Detecting Communities in Complex Networks Using an Adaptive Genetic Algorithm and Node Similarity-Based Encoding

Abstract

Detecting communities in complex networks can shed light on the essential characteristics and functions of the modeled phenomena. This topic has attracted researchers from both academia and industry. Among different community detection methods, genetic algorithms (GAs) have become popular. Considering the drawbacks of the currently used locus-based and solution-vector-based encodings to represent the individuals, in this article, we propose (1) a new node similarity-based encoding method, MST-based encoding, to represent a network partition as an individual, which can avoid the shortcomings of the previous encoding schemes. Then, we propose (2) a new adaptive genetic algorithm for the purpose of detecting communities in networks, along with (3) a new initial population generation function to improve the convergence time of the algorithm, and (4) a new sine-based adaptive mutation function which adjusts the mutations according to the improvement in the fitness value of the best individual in the population pool.

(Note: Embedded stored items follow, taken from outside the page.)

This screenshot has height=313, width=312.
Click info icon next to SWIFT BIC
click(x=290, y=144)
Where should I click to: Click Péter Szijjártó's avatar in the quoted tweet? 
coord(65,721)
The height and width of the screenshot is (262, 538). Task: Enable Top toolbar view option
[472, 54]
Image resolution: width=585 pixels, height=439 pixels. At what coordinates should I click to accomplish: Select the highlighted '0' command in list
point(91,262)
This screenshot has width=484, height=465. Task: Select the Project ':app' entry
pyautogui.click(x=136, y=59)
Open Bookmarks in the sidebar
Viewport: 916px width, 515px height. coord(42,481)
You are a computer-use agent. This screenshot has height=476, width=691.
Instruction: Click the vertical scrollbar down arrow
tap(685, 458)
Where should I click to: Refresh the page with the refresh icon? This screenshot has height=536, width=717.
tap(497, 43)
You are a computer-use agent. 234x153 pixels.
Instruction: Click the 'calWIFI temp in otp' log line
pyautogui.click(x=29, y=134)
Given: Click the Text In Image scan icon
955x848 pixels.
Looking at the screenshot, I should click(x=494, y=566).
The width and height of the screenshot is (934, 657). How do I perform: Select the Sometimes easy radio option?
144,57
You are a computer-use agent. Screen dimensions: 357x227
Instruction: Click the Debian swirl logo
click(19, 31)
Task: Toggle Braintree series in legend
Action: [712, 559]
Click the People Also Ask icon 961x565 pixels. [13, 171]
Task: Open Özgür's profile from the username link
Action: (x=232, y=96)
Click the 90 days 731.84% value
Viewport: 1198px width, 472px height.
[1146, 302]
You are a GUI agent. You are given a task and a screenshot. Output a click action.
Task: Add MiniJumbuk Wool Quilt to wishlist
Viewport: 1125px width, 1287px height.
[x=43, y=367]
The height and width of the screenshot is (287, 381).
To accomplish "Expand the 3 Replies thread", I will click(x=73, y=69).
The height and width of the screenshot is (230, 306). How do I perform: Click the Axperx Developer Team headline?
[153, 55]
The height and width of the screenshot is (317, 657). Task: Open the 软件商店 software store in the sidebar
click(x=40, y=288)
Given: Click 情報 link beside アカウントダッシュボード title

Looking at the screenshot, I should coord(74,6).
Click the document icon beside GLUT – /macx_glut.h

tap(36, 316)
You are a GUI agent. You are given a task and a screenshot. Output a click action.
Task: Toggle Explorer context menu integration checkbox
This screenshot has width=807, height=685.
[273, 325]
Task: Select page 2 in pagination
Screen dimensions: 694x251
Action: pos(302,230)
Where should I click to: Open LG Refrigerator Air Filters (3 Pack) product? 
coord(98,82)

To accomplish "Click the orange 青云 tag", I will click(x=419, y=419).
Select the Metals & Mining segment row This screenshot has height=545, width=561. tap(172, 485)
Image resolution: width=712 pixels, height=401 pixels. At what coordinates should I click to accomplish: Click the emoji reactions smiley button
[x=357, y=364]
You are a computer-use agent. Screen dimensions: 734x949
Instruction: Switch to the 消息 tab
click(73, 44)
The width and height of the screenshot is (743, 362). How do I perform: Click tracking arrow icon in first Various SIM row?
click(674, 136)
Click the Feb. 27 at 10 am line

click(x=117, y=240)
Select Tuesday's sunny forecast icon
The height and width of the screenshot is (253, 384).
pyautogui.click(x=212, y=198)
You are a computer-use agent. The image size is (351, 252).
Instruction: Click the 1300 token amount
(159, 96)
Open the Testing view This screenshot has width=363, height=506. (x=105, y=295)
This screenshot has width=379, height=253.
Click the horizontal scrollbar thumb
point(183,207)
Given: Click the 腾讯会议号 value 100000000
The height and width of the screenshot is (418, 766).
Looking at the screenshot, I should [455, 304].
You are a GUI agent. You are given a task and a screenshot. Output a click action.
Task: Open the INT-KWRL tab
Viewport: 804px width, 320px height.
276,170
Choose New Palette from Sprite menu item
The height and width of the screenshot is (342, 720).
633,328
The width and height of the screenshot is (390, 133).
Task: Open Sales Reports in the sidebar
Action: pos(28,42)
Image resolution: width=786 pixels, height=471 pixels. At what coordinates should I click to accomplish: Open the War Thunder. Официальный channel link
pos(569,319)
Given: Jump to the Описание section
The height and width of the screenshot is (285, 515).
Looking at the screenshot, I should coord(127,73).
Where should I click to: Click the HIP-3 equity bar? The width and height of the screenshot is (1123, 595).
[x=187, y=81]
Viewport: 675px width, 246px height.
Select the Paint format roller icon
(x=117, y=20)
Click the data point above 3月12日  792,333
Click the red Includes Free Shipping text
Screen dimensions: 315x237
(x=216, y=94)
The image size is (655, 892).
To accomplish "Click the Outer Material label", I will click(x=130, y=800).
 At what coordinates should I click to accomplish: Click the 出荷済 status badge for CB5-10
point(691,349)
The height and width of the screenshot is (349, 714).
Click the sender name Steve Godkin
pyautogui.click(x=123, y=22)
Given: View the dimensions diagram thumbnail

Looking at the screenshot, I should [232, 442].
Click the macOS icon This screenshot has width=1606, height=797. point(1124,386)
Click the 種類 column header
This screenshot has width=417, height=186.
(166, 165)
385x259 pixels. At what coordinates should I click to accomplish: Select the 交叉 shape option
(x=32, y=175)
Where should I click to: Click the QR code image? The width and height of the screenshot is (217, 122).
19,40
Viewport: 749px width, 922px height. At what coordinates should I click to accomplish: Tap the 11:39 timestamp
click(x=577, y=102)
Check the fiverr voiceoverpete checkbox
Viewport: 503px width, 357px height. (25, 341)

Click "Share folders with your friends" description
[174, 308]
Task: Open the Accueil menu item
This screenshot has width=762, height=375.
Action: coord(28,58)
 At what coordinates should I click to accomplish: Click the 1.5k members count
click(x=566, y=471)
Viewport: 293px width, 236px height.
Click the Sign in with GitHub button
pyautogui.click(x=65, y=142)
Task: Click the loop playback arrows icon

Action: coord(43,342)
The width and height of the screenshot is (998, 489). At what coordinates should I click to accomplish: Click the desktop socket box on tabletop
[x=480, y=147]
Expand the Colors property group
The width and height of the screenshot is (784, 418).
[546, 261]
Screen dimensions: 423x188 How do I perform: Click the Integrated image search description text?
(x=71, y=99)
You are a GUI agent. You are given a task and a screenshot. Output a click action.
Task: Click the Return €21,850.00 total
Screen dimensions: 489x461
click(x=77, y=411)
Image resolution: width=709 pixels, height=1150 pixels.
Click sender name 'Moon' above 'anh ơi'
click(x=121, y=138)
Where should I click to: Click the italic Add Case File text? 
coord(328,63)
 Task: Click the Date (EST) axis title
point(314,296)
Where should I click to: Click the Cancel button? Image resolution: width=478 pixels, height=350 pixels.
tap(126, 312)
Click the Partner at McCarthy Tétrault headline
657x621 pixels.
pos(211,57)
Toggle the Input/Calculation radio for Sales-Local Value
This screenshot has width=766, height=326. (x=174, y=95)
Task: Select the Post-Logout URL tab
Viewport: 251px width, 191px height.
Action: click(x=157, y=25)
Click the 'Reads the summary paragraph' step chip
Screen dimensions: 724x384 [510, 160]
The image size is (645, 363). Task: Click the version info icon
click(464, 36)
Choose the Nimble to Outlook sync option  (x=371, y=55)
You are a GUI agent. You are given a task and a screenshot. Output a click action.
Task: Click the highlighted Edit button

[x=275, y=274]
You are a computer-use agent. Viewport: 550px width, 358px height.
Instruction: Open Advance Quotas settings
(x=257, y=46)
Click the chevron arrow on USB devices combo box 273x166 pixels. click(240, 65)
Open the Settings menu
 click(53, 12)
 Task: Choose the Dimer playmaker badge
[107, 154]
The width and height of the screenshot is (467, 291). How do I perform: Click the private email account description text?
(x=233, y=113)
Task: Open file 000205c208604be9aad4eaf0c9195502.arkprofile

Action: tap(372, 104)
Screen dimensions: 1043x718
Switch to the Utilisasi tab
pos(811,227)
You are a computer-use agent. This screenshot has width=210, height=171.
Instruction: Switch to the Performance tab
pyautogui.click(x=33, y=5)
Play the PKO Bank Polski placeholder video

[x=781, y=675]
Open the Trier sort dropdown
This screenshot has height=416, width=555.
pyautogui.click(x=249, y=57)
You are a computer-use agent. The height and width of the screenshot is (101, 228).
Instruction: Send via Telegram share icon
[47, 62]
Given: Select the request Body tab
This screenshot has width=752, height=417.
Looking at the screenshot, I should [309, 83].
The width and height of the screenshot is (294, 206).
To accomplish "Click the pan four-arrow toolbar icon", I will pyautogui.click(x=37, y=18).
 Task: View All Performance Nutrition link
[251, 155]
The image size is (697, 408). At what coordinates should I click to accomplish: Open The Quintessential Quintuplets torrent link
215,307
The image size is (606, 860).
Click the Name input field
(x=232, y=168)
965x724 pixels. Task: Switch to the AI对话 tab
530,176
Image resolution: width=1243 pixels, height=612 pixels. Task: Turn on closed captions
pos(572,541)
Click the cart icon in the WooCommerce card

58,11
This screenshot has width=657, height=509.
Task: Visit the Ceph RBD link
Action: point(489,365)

The proposed method combines the similarity-based and modularity-optimization-based approaches to find communities in complex networks in an evolutionary framework. Besides the fact that the proposed encoding can avoid meaningless mutations or disconnected communities, we show that the new initial population generation function and the new adaptive mutation function can improve the convergence time of the algorithm. Several experiments and comparisons were conducted to verify the effectiveness of the proposed method using modularity and NMI measures on both real-world and synthetic datasets. The results show that the proposed method can find the communities in a significantly shorter time than other GAs while reaching a better trade-off in the different measures.